Una vita semplice, una strada di nicchia protetta dalle fronde di un melograno ove trascorrere le giornate lontana dai rumori del mondo, viali di campagna e acacie, un giardino dinanzi, piccolo piccolo, ove il tempo quasi per magia rallenta, il bosco ove raccolgo i pensieri.

Le mie mani infarinano speranza, avere fede in un universo migliore, ricette da trasformare in una benedizione di burro e di frolla, poi quel viale alberato sul finir della sponda, riempito di raggi di sole, lo vedo ingurgitare oro, sul far della sera.

La vita racchiusa in un seme, un piccolo minuscolo chicco trasformato in farina, le ricette che conosci e tutte quelle tramandate, l’uva solitaria nei vigneti di campagna, i campi di grano baciati dal sole, le spighe dondolanti sui verdi mari delle colline, un impasto, fiorito un pomeriggio d’estate.
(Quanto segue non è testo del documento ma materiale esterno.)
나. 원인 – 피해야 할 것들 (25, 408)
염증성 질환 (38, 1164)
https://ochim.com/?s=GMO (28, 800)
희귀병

Prati della tua anima. L’universo è amore. Tu sei amore. Benvenuto in Ary’s House!

Lo spago e le forbici arrugginite in penombra: inizia così, come tutte le mie ricette, con un sorriso tra gli scaffali del cuore e le credenze dell’esistenza.
La verità è che non so mai come va a finire, ogni volta una storia d’amore, riscritta in bella copia tra gli anziani ricordi di vecchie ricette, in quelle consuetudini dimenticate, sospese nel tempo, lontana dai rumori del mondo, ove tutto è lieve e colmo di benedizioni dolci ed eterne.
Un finale a sorpresa con i raggi di sole degli ultimi tramonti d’estate, le carote fresche da un lato della cucina, le mani che guardano il cielo, proteggere i rintocchi delle campane!
Come un segreto, un profumo pungente di puro benessere, al punto che, annodato il grembiule, mi viene quasi sempre voglia di canticchiare! Annodare un grembiule? Tutto qui?
Direi di si! In un nodo, una strana felicità comprime l’anima di perfetta letizia!

Sapevo che il cielo a breve, avrebbe consegnato orizzonti di foglie e tappeti di arancio e di giallo in cui settembre poteva divertirsi a spennellare colori ocra delle prime foglie accartocciate di uva fragola, sui viali del sentiero che conduceva a nord del fiume.
Era tempo ormai di indossare la corona d’autunno e lasciare gli arundi fischiare al tramonto all’interno dei fori nell’interstizio dell’acqua, ove il risveglio dei castori batteva con la coda, il metronomo perfetto della vita!
La regina dei fiori si trastullava danzando, papaveri e girasoli venivano riposti nel cassetto del tempo; le ghirlande intrecciate di campanelli e castagne avrebbero scompigliato ancora una volta, i capelli delle fate dei boschi al chiaro della luce lunare.
Tutto faceva presagire al cantico della stagione intermedia all’inverno, la pioggia lieve parlava di profumi diversi spuntati ai piedi del grande pioppo … funghi e vellutate, pane di noci e uva, torte calde di prugne e di mele zuccherate di giornate meno lunghe …
La vita in campagna ti riconnette col mondo.
Impossibile credere alla creazione se non vivi la magia della natura dentro gli aromi di ogni ricetta possibile, in cui i mattarelli prendono vita e la farina narra l’esistenza, all’alba delle favole!
Parla con le parole del vento, quando credi che pianga è solo una goccia di pioggia.